In Diesel Machinery, Inc. v. The Manitowoc Crane Group, 2011 U.S. Dist. LEXIS 35370 (D. S.D. Mar. 31, 2011), a federal court in South Dakota granted partial summary judgment in favor of a manufacturer, finding that a notice of termination of a distributor agreement does not constitute a termination and that a notice of termination may be withdrawn prior to its effective date. In 2005, the defendant manufacturers of mobile hydraulic cranes entered into an agreement with Diesel Machinery, Inc. (DMI), a dealer/distributor in South Dakota, to grant DMI the right to sell and service certain mobile hydraulic crane products. In accordance with its rights under the agreement, the manufacturer later provided a notice of termination in 90 days. DMI filed suit alleging that the notice of termination violated the South Dakota Dealer Protection Act (SDDPA) and breached the agreement. Three months after issuing its notice, defendant Manitowoc sent a letter to DMI withdrawing the notice and saying it no longer intended to terminate.

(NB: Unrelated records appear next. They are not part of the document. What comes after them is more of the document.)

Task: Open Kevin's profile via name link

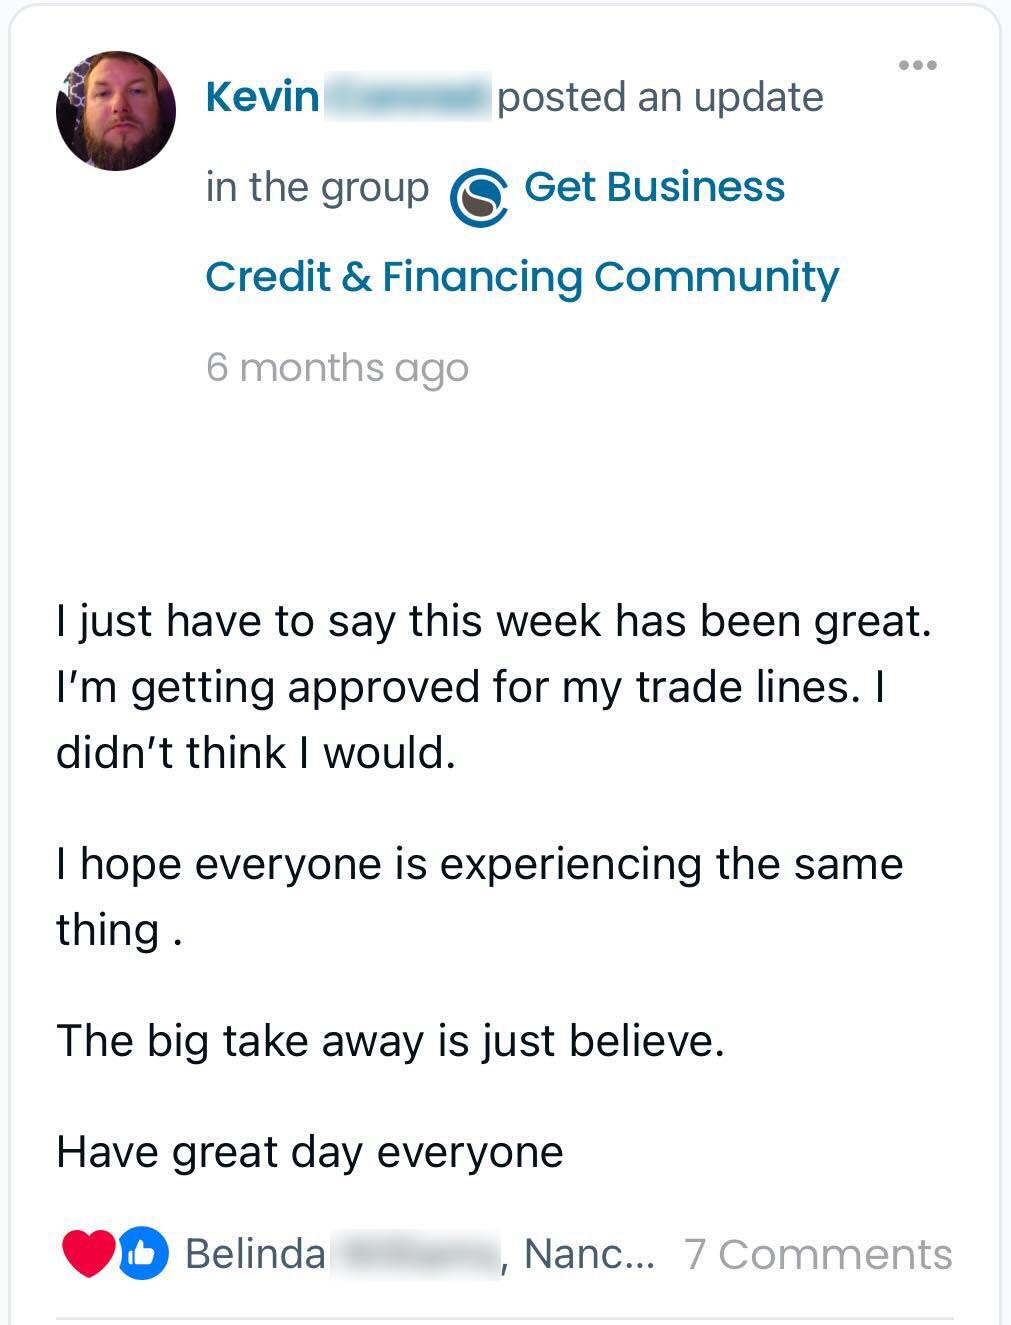Action: click(x=262, y=98)
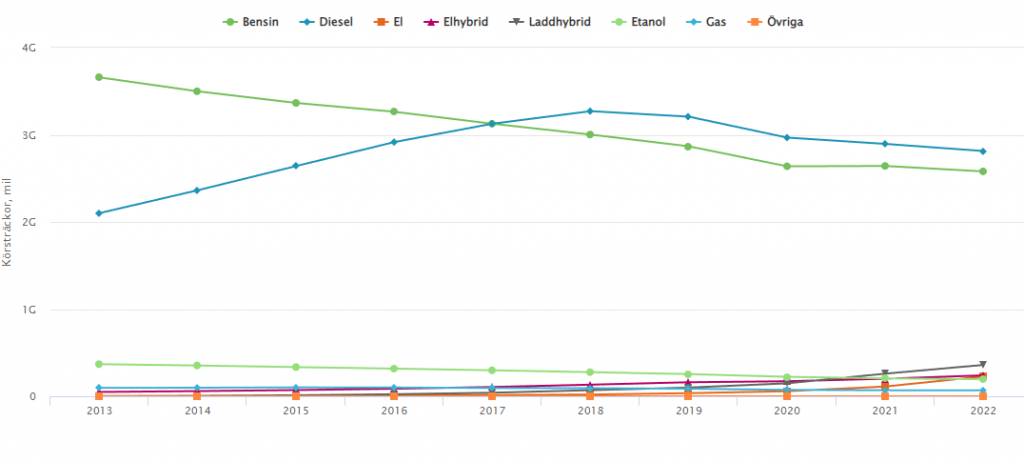This screenshot has width=1024, height=462.
Task: Click the 2017 x-axis label
Action: [x=492, y=410]
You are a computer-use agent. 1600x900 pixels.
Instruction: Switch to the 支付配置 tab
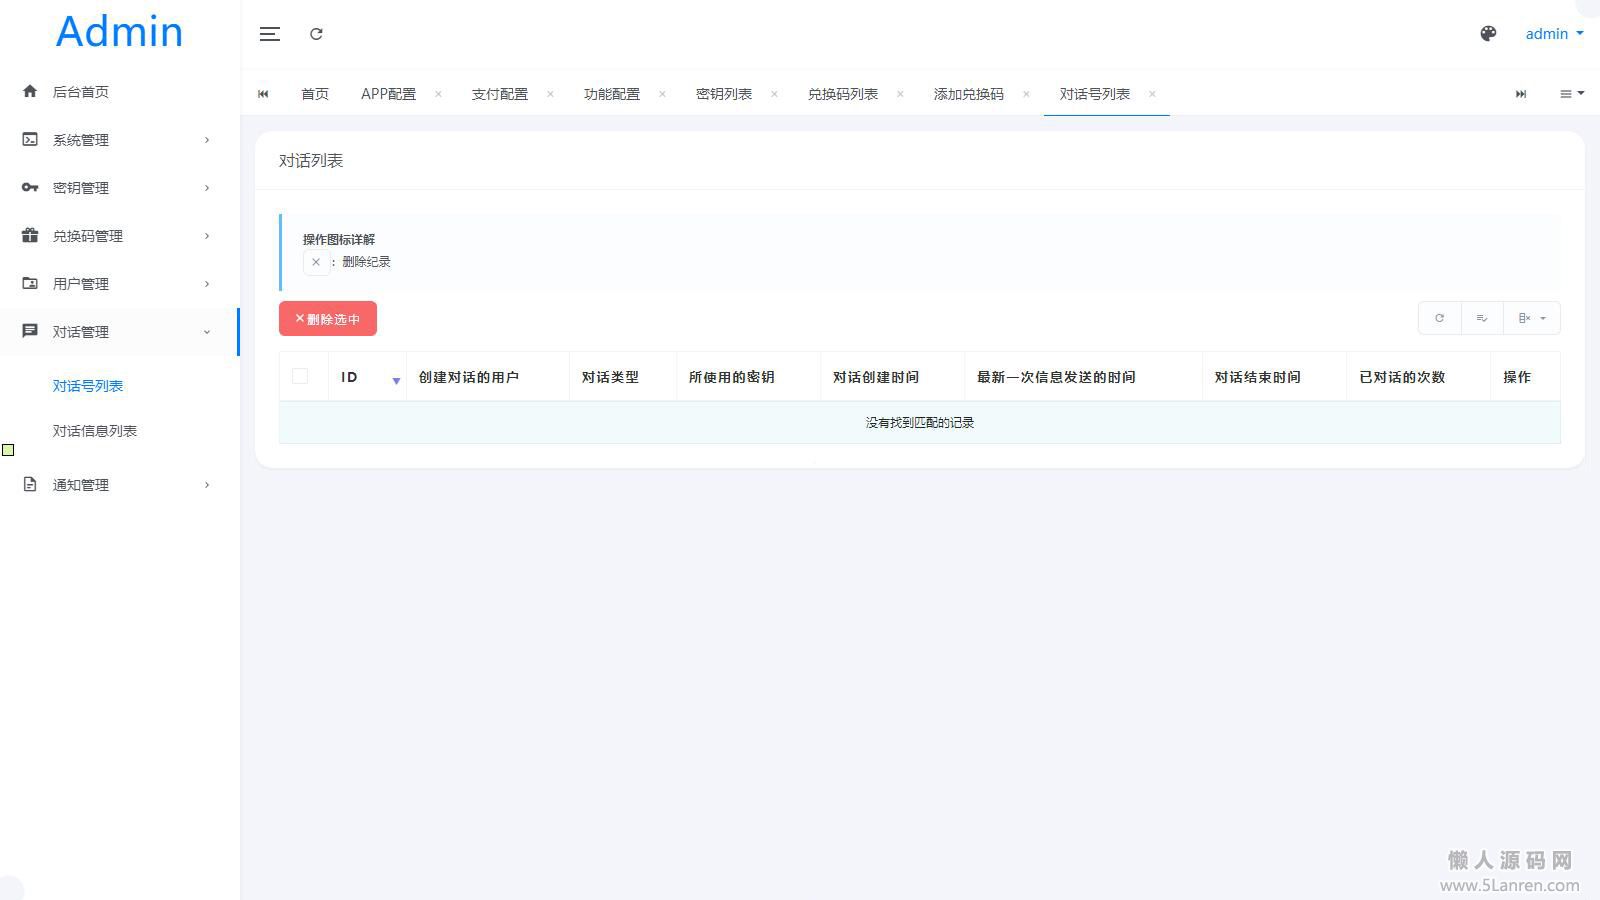point(499,94)
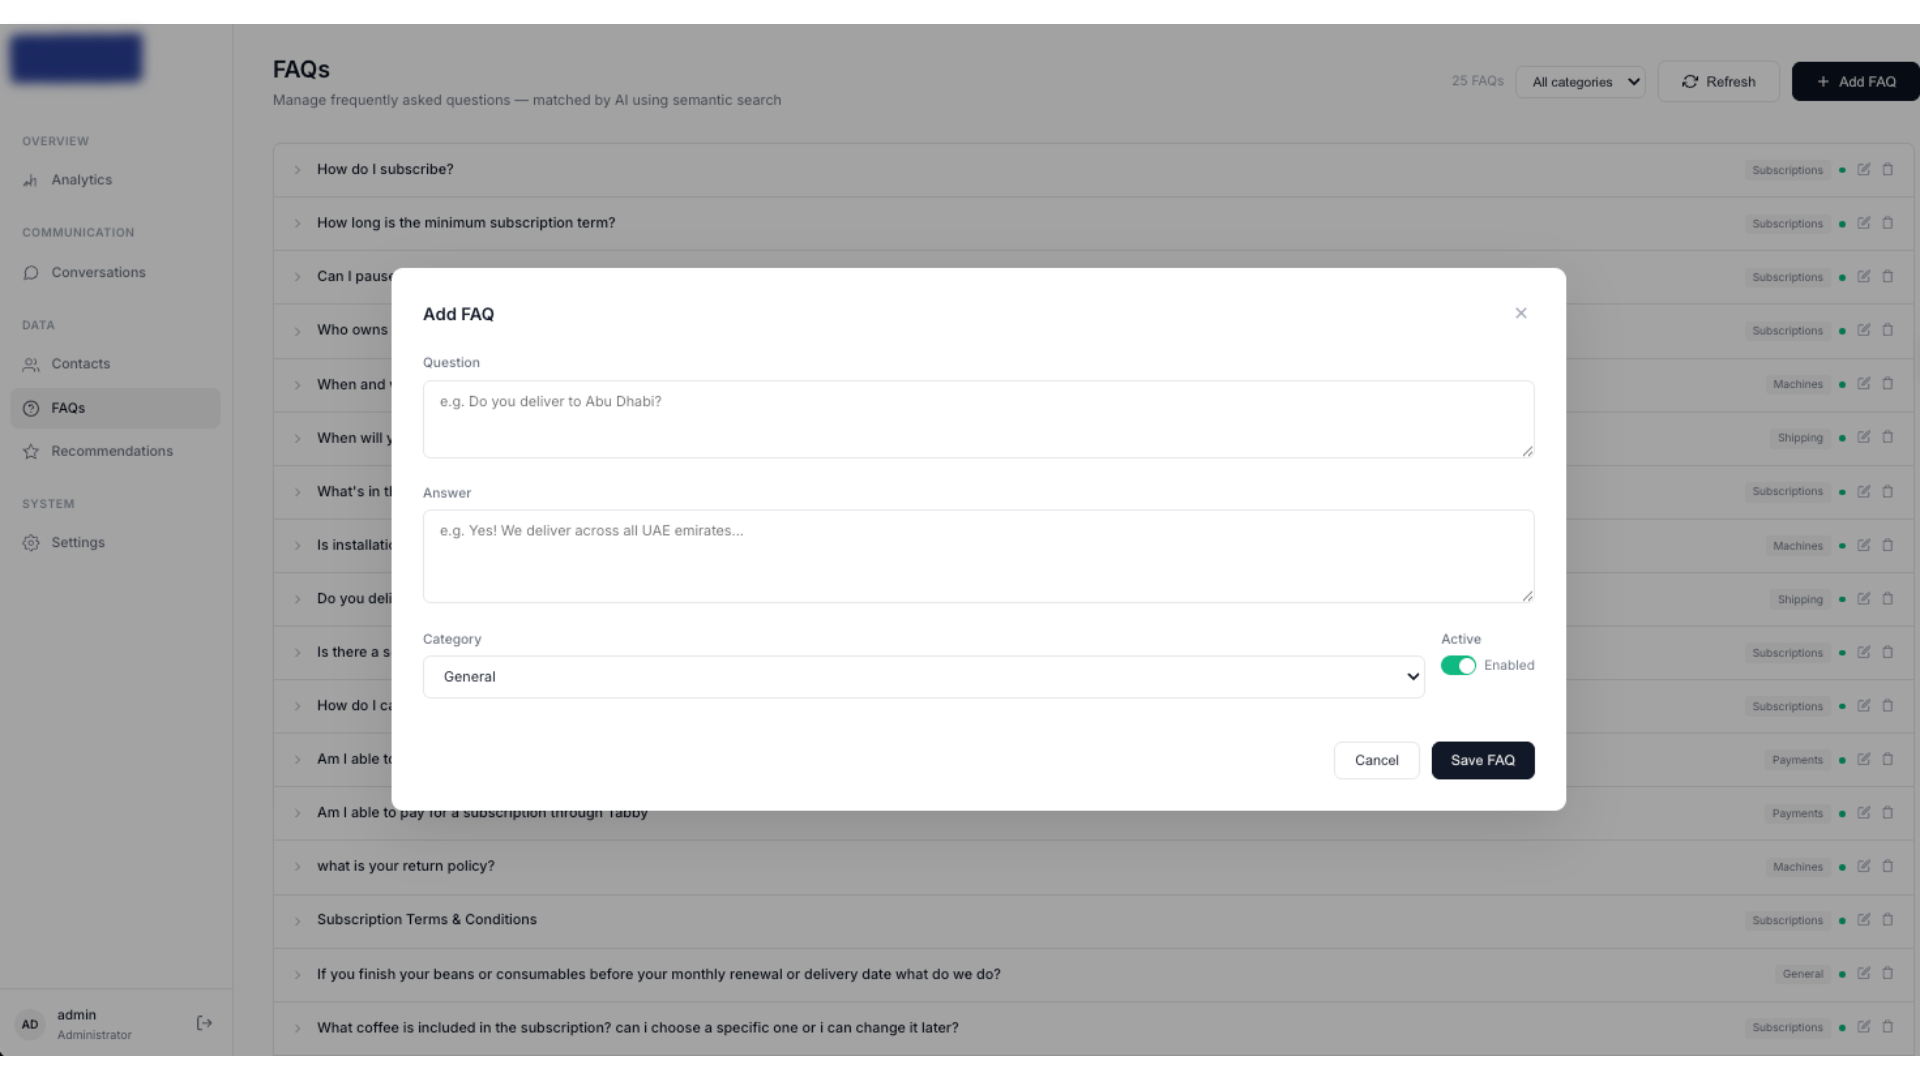The height and width of the screenshot is (1080, 1920).
Task: Click the logout icon beside admin
Action: 204,1023
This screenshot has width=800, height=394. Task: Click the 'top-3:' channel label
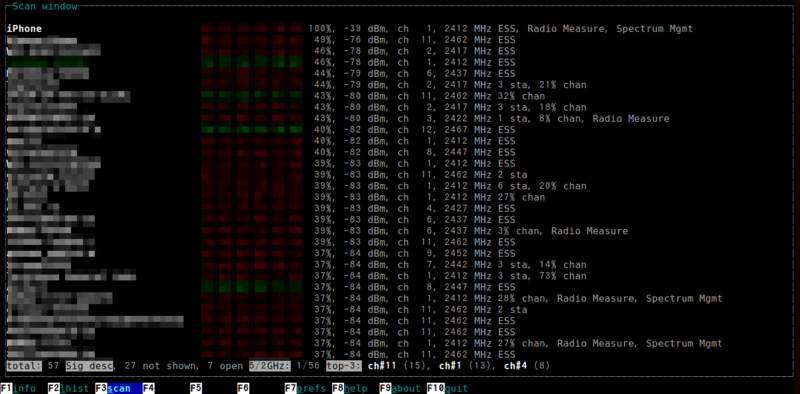(344, 366)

In its motion for summary judgment, Manitowoc argued that it never cancelled the agreement and, therefore, it could not have violated the SDDPA. The court found that while no South Dakota court had considered the issue of whether a notice of termination constitutes a cancellation under the SDDPA, courts in other jurisdictions have held that a notice of termination does not constitute a termination of a franchise or distribution relationship. The court concluded that it was clear that Manitowoc was not causing an immediate termination and that nothing in the SDDPA prohibited a manufacturer from providing a 90-day notice of intent to terminate a dealership. The court also concluded that such a notice may be withdrawn prior to the effective date.